Sacred Bones Records Served Up Terrifying Thrills with “Wake in Fright”

“Who wants to get a beer?” Caleb Braaten, the founder of Sacred Bones Records, kicked things off following three back-to-back viewings: his label’s rock band, Uniform’s mass-shooting data map music video, “The Killing of America”; feature filmmaker Jacqueline Castel’s 2011 surrealist Super-8 short, Twelve Dark Noons; and a 35mm screening of Ted Kotcheff’s blood, sun, and ale-soaked 80s thriller, Wake in Fright.

“Nick Cave said it was the most terrifying film ever made about Australia,” explained Castel. Accompanied by Uniform vocalist Michael Berdan (Uniform is Berdan and ex-The Men multi-instrumentalist Ben Greenberg), the three launched into a post-film discussion for the latest installment in the Roxy’s Artist Series.

“As far as our last LP goes, we took the title from the film Wake in Fright,” said Berdan. “A good chunk of the songs had something to do with insomnia, which is something I’ve dealt with for my whole life. During a good course of the writing, I was getting two or three hours of sleep and just waking up in utter horror,” just like the film’s main character, a middle school teacher stuck on holiday in a malevolent mining town.

The three films largely took place during the day—including most of the mass shootings visualized in Uniform’s music video—increasing the growing sense of paranoia 24 frames-per-second-fold. The story behind the making of Twelve Dark Noons feels a lot like a horror film. Borne of the idea to shoot a music video for Sacred Bones labelblokes, Naked on the Vague, “We actually had these Wake in Fright-style experiences,” Castel explained.

“We ended up stuck in the outback,” laughed Braaten.

Castel reminisced: “We ended up at this weird ‘Homebush Hotel,’ that was totally abandoned and empty. The guy at the bar had rifles behind it and wanted us to stay there.”
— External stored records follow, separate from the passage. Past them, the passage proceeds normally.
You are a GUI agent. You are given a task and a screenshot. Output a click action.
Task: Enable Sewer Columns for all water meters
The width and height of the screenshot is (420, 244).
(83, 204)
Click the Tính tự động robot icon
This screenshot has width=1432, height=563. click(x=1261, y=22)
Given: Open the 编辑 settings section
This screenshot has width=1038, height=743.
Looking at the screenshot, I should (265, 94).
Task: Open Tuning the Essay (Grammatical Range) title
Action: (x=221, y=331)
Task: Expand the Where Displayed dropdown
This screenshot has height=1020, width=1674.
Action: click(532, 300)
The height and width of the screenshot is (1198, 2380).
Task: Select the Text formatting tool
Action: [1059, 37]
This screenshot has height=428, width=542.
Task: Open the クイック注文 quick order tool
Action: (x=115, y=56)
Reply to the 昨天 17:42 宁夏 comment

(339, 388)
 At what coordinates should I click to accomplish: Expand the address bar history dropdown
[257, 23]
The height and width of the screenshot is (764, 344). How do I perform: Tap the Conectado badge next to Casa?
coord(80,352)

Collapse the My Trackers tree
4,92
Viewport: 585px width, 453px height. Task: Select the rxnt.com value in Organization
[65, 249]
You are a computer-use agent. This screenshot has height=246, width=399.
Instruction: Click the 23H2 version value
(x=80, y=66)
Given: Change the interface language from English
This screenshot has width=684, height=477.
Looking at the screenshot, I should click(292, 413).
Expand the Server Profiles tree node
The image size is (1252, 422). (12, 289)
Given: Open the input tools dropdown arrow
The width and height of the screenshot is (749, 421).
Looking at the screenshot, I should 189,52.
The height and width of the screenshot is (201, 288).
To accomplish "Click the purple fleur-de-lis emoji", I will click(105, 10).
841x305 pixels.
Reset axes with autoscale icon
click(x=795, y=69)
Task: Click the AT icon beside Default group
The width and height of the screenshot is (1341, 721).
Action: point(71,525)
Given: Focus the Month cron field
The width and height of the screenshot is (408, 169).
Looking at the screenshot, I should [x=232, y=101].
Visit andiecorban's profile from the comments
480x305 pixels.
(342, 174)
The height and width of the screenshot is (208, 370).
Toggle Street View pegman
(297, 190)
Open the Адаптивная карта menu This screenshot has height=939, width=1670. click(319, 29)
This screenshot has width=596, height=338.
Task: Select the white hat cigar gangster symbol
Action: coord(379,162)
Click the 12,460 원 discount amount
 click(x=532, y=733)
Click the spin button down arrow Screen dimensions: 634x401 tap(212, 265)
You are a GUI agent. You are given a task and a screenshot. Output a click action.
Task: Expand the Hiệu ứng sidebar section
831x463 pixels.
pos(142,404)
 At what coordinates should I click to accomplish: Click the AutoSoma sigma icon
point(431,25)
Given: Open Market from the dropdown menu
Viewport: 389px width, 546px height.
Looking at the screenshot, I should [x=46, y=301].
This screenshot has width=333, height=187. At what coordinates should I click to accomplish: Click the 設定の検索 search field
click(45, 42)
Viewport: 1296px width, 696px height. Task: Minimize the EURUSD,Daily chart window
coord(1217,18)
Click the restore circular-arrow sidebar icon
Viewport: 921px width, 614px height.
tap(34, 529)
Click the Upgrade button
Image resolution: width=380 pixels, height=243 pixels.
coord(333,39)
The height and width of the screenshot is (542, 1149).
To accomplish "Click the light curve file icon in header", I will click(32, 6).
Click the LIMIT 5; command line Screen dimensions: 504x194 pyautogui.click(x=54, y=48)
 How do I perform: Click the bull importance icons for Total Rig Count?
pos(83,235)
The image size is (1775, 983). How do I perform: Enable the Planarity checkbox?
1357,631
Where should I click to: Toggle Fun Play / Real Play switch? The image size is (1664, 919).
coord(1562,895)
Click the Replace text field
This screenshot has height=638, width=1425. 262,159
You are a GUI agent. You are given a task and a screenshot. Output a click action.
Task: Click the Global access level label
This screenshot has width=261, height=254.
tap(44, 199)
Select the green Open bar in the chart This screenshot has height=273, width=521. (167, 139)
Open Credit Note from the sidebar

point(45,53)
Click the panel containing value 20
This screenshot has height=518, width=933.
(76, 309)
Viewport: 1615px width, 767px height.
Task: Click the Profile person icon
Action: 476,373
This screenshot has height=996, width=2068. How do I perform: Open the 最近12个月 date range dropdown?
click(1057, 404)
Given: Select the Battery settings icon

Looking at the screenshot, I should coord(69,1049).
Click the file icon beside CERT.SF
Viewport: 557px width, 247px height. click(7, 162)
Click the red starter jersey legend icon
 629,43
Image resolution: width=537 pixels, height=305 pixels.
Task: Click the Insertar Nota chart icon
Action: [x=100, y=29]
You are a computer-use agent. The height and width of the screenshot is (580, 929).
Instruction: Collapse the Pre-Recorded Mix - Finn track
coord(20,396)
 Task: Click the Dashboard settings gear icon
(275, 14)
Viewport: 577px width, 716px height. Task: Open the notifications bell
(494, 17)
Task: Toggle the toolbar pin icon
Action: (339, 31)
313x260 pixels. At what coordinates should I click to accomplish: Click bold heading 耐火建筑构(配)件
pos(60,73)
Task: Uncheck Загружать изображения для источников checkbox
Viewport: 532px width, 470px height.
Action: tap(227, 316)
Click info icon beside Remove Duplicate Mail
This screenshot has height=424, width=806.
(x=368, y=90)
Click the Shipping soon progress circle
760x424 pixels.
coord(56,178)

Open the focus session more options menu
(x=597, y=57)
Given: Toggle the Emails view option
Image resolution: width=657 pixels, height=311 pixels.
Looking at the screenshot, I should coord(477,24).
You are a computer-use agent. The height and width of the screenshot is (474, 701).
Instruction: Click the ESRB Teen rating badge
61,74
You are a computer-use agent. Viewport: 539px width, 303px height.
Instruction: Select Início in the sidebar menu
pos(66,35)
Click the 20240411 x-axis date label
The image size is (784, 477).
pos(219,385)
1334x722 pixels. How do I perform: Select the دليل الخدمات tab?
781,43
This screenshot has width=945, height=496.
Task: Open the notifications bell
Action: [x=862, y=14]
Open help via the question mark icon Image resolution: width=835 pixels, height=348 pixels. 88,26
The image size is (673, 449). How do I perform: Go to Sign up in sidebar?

Not only did he try and pressure them into what Braaten describes as “rooms for rent that were tin shacks—maybe 6’ x 6’—that locked from the outside,” locals asked the Sacred Bones crew to join a ‘roo hunt, which happens to be a majorly brutal turning point in Wake in Fright. It sees the film’s protagonist going kangaroo killing with a pair of howling drunk hillbillies and a doctor (played to tooth and nail by Donald Pleasance). For this scene, Kotcheff used actual footage taken while on a legal night hunt with licensed professionals. (According to Screen Prism, the Weekend at Bernies and First Blood director was encouraged to capture the slaughter by the Australian Royal Society for the Prevention of Cruelty to Animals, who sought to have the practice outlawed. They failed.)

A box office flop for its way-too-fucking-realness, it took decades to restore and re-release the film. Right down to the curse that begins Kenneth Cook’s titular novel—“‘May you dream of the Devil and wake in fright’”—Berdan, who grew up in a Pennsylvania area now in the throes of the opioid epidemic, summed it up best: “[In the film and today] you have this segment who thinks they know everything and what they ignore or look down on eventually comes back to bite them. Their sanctimony gets the best of them, and the next thing you know, Donald Trump’s president.” Each day we awaken terrified, yet the diabolical dream never ends.